7 Rules for talking to your children about the divorce

It’s hard for any child to find out that their parents are divorcing, no matter how old they are but sometimes is for the best. Most of the time, the way they find out about is matters very much.

 Research studies show that parents conflict has a much bigger impact on a child’s future then the parents’ divorce. This means that children will be mentally healthier in a home where there is no conflict.

 Here are a few ways you can approach this sensitive topic when talking to your teenager about it:

 When telling your children that you’re going to get a divorce it is important for both parents to be there and that is for several reasons. Here are some rules that can make that dreaded moment easier on the child.

Rule 1 – Children need to feel safe

When giving them the news together with the other parent, they do get the feeling of safety. That is because you are showing that you still have a united front when it comes to parenting.

Rule 2 -Not their fault

Make sure you tell them that it is not their fault that you are getting a divorce.
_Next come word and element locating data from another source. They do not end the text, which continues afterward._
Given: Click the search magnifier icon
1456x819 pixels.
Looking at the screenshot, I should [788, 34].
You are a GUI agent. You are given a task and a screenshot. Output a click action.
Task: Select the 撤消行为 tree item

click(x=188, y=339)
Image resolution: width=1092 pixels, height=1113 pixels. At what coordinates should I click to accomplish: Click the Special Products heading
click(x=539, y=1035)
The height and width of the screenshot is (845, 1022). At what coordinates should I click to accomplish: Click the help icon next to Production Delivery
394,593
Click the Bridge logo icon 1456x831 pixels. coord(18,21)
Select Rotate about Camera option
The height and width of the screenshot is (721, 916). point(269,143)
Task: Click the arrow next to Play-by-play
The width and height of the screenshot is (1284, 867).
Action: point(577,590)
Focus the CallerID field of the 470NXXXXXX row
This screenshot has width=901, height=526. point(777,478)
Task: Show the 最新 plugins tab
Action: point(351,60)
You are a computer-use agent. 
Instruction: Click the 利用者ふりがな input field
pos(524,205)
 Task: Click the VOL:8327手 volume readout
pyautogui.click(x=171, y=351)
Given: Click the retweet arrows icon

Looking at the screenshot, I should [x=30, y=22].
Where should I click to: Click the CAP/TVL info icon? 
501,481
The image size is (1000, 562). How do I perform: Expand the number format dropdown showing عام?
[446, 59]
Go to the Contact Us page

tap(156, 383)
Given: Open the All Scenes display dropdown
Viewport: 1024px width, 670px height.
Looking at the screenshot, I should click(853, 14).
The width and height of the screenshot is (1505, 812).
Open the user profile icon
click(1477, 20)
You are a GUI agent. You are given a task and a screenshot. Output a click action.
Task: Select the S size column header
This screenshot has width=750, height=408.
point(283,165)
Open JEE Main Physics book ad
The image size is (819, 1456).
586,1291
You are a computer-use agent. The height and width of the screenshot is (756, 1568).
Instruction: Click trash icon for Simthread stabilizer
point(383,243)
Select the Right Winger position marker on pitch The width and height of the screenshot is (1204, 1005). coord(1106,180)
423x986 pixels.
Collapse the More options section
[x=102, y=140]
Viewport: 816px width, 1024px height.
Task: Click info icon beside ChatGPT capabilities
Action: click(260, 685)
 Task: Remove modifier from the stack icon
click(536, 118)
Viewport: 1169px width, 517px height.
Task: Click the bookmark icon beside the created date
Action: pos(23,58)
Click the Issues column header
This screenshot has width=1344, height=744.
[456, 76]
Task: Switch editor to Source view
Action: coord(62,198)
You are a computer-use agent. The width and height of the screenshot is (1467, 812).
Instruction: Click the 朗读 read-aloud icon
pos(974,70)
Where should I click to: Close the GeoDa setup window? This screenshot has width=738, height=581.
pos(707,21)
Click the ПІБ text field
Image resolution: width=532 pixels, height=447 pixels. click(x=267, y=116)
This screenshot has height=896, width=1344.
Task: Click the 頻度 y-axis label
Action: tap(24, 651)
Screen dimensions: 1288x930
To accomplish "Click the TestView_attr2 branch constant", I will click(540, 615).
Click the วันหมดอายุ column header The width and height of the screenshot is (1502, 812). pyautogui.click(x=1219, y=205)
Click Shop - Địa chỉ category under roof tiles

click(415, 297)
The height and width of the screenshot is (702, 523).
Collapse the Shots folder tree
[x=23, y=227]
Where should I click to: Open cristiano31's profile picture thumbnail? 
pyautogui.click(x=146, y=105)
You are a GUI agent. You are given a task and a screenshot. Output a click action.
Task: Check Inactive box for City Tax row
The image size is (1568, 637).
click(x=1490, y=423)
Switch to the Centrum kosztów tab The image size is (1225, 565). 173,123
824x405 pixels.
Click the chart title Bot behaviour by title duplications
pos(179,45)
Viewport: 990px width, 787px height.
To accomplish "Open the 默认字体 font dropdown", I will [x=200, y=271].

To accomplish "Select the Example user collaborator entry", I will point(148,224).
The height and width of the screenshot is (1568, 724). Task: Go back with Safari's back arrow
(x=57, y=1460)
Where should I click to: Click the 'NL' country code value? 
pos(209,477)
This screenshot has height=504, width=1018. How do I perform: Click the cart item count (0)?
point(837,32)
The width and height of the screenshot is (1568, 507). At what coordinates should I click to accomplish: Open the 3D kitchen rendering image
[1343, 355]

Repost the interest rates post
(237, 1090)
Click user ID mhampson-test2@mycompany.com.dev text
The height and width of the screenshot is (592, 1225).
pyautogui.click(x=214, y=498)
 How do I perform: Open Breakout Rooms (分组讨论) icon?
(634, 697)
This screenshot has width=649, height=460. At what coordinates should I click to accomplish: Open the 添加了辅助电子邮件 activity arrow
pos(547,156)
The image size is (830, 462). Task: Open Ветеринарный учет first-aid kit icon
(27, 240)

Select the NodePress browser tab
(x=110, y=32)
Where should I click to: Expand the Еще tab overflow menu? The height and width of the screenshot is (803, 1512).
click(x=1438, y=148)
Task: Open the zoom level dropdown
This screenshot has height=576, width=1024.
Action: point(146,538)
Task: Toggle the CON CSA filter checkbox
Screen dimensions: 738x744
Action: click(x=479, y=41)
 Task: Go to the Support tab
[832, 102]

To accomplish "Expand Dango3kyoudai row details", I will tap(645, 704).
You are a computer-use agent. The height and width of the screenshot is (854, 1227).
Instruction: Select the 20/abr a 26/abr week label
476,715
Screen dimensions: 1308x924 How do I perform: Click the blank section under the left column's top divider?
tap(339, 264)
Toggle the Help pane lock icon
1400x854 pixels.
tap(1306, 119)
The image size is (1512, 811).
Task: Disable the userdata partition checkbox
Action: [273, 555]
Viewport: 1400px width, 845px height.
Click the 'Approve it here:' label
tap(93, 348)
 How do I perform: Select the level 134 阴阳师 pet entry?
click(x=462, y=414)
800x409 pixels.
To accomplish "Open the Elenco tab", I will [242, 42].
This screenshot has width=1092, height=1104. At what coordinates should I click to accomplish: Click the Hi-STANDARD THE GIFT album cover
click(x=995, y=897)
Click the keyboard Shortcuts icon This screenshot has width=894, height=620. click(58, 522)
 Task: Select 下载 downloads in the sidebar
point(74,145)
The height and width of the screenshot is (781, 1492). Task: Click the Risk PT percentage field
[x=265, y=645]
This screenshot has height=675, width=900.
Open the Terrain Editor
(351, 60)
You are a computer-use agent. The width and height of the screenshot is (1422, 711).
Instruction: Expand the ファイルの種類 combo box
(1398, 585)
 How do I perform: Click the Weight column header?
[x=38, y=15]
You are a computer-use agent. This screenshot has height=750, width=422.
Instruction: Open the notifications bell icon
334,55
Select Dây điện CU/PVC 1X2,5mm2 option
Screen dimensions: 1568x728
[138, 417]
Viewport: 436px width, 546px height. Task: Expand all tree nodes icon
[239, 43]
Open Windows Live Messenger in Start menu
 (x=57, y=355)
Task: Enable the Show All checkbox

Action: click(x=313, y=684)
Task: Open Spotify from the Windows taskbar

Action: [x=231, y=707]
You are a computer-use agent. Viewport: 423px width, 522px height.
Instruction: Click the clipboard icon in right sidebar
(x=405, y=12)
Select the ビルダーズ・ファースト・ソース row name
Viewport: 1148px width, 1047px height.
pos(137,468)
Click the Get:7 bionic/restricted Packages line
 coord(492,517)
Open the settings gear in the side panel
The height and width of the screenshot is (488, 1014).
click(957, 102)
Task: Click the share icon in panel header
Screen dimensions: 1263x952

Most children experience feelings of guilt when parents are getting through a divorce.
  Tell your child that you are not happy anymore with your partner and that separating would make both of you happier and as a result, the children will be happier too.

 Rule 3. Positives first

Try to go put the positive things first explain to your teenager that they can have two different rooms in two different houses than that. Tell them they could go on holiday twice a year instead of once a year. Tell them they can have friends in two different places and they get to experience new things in a different location when visiting the other parent.

 Rule 4 – Give them time

Don’t tell them just yet that they would have to choose what they want to live. Just tell them for not that you’re considering the divorce and give them some time to get used to the idea and process what is happening.

 Rule 5 – Talk to others

You can encourage them to talk to their grandparents or other grown-ups that have gone through a divorce. They can hear other people’s point of view on how divorce is a positive change in someone’s life when they’re no longer happy together.

 Rule 6- Kids are kids

It is important to let the children know that they don’t need to choose sides. When explaining the reason for your divorce,  do not blame the other parent and do not tell your problems to the kids. They need to be kids and you should not treat them as adults. Don’t ask them for advice to your problems. Never forget that YOU are the parent you are the grown-up.

Rule 7 – Stability and structure

 Children need stability and structure. You can offer them the stability by making a specific timetable for visits with the other parent and this shouldn’t change. Try to change as little as possible from the daily routines of the child. The child needs a stable and reliable parent who has the strength to make them feel safe every day.